At least 50 foreign troops have been killed so far in August.
Violence is at its worst in Afghanistan since U.S.-backed Afghan forces toppled the Taliban government in late 2001, with record civilian casualties and high levels of foreign troop deaths during the first half of 2011.
A Chinook troop-carrying helicopter crashed five days ago in central Afghanistan after being hit by what U.S. officials believe was a rocket-propelled grenade, killing 30 U.S. troops, seven Afghan forces and one Afghan civilian interpreter.
ISAF said on Wednesday that it had killed the Taliban militants responsible for shooting down the helicopter.
The Pentagon on Thursday released the names of the U.S. forces killed, confirming that 17 of them were Navy SEALs and an additional five were special operations forces attached to the SEALs. There were also three special operations forces from the Air Force on the helicopter.
Overnight, Taliban insurgents attacked a police checkpoint in southern Helmand province, killing five Afghan policemen, Helmand police chief Abdul Hakim Angar said. No further details of the incident were available.
One foreign soldier was killed by a roadside bomb in southern Afghanistan on Wednesday, ISAF said, giving no further details.
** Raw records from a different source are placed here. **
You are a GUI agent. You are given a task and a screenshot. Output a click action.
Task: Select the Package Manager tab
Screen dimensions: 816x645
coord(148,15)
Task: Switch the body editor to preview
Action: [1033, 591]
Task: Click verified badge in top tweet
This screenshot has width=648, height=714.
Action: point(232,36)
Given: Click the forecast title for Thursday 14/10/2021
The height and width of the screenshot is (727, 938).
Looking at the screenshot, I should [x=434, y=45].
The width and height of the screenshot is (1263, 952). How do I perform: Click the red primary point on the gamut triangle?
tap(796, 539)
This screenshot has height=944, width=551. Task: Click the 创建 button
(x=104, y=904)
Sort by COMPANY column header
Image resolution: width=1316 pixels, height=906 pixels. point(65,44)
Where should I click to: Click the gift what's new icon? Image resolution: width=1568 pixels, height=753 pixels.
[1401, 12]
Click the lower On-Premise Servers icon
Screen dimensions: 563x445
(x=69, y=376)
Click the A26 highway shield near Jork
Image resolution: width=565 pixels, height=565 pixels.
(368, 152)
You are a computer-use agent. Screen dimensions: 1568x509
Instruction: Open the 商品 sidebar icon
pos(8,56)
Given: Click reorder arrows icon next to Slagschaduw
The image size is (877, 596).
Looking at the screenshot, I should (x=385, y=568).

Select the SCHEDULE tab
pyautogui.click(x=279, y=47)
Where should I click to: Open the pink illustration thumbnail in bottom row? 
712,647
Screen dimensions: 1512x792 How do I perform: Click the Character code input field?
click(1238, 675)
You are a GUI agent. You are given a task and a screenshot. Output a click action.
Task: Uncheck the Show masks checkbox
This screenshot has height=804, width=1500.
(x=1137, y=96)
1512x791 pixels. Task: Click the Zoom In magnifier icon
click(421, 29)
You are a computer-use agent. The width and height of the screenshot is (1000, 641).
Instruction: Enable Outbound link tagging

The spike in casualties -- almost 390 foreign troops have been killed so far this year, compared with a record 711 in 2010 -- comes at a time of growing unease about the increasingly unpopular and costly war.
Afghan security forces have been hit even harder than foreign troops. A total of 1,292 Afghan police and 821 Afghan soldiers were killed last year, said the Afghan government.
But it is civilians who have borne the brunt of the war. U.N. figures show a record 1,462 Afghan civilians were killed in conflict-related incidents in the first six months of 2011.
Last month foreign troops began the first phase of a gradual process to hand security control to Afghan soldiers and police. The handover is due to be completed by the end of 2014.